For Cam Nolet, life is all about grit and determination. The Annapolis High senior has needed every bit of it on his long road to overcoming dyslexia while preparing to play college baseball at the University of South Carolina Aiken on a scholarship next season.
Two colleges that initially recruited him aggressively for baseball—Radford University and Georgia College—turned him down after they requested, and his mother supplied them with, documentation of his learning disorders, which also include Attention-Deficit/Hyperactivity Disorder (ADHD).
The game changer was a unique program offered by South Carolina Aiken’s Office of Disability Services. It works with students like Nolet.

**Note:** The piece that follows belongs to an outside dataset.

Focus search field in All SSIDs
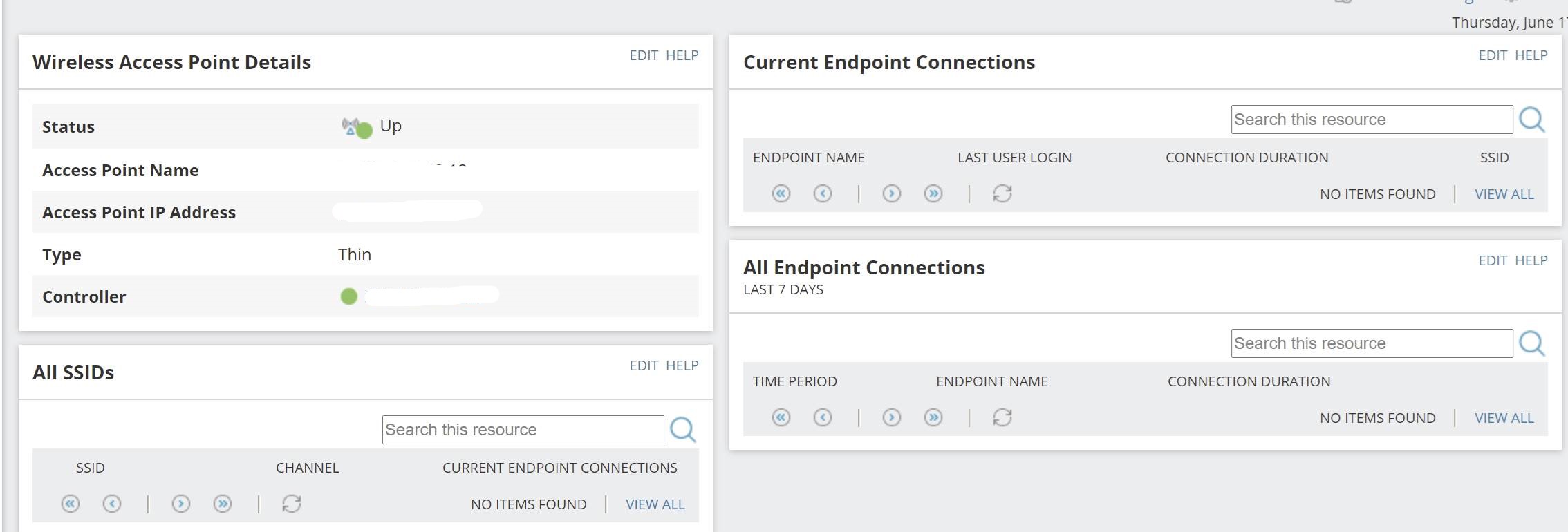point(522,430)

“Some teachers don’t know how to teach people like me,” Nolet says. “But that school has teachers that know how to work with us. I thought it was a good fit for me. I wouldn’t set myself up for failure if I went to the school.”
To hear Nolet and his mother Kim talk about it, his love of baseball and his talent for playing the sport have been crucial in facing the daunting challenge of a childhood learning disability. He dominated high school baseball as a left-handed pitcher, spending three years at St. Mary’s before transferring to Annapolis High this school year.
There’s little doubt that baseball provided a welcome outlet to the grueling challenge Nolet faced in the classroom during his early school years.
“He spent every summer since the first grade in school,” Kim says. “He never had
a summer off until the 11th grade. He’d always be with reading tutors.” Former St. Mary’s baseball coach Johnny Poss also mentored Nolet through his difficulties and stuck with him for the three years he played with the Saints.
Nolet decided to transfer to Annapolis after Poss left the program last year.
“He grinded through the academic part of it to make the changes necessary to be successful in the classroom,” Poss says. “Cam now has the tools to be successful for four years in college. The things he had to overcome in order to succeed were more than I have ever witnessed before.”
According to the International Dyslexia Association’s website, dyslexia is a neurobiological learning disability characterized by difficulties with accurate and/or fluent word recognition and by
poor spelling and decoding abilities.
Nolet’s condition was complicated by a relatively late diagnosis that came during September of his freshman year at St. Mary’s. It caused him to fall severely behind the normal academic learning curve.
“I had been saying he has been (dyslexic) since he was in elementary school,” Kim says. “All the special education teachers kept saying it was something else. I kept saying, ‘I am pretty sure he is dyslexic,’ and they were saying no. I should have listened to myself and gotten him professionally looked at by a doctor, but I didn’t do that until the 9th grade.”
Despite this, Nolet gave his schoolwork everything he had. That included working with teachers before school and skipping practices; playing only in games during his freshman year on the St. Mary’s junior varsity team because he spent 12 hours with tutors per week at the Huntington Learning Center in Gam ills.
“He was always behind,” his mother says. “It would take him 10 times the amount of time than everyone else to get his homework done. Homework was a five-hour process. Not a two-hour
process. He had tutors all the time.”
Nolet is still somewhat reticent when it comes to talking about dyslexia, but his mother encourages him to be more open about it. He says he is.
“If you ask me I will tell you,” Nolet explains. “I just didn’t want to talk about it in my freshman and sophomore years. I just kept it to myself.”
Nolet’s mother says that her son’s love of baseball and talent have served as a great pressure release from his academic struggles. “He was two different kids: one kid on the field and a different kid in school,” she says. “Baseball is all Cam ever talks about now. He’s so comfortable with baseball. It’s 24-7.”
Annapolis baseball coach Gus Kaplanges is thrilled to have a player as talented as Nolet. Young players crowd the Panthers’ roster, and the team hasn’t been very good in recent years.
“He’s like having another assistant coach around,” Kaplanges says. “I ask him to work with another kid, and he’s right on it. He is really good at working with other kids.” Nolet serves as one of the team’s co-captains, and he enjoys the role of working with his teammates.
“I had to realize I was playing with a bunch of younger kids,” Nolet says. “So many of them didn’t start playing until high school. I would have to pull them over to the side and tell them what
they did wrong and how to fix it.”
Nolet quickly became Annapolis’ ace, starting 3-1 with a 1.40 ERA. He fanned 46 batters in 25 innings while yielding only 10 hits as the Panthers improved from 4-16 to 5-8 this spring.
“His velocity is only a part of his success,” Kaplanges says of the hurler with an impressive three-pitch repertoire. “The movement he has. His ball eaks at the precise moment its supposed to
eak in the hitting zone.”
The 5-foot-11, 185-pound Nolet also excelled in his two seasons on the St. Mary’s varsity squad, including going 5-1 as a junior with 70 strikeouts in 36 innings and yielding only 14 hits. “For
a small guy, he throws extremely hard and hides the ball very well,” Poss says. “He has great control of three pitches. He will progress in to being a very good collegiate pitcher.”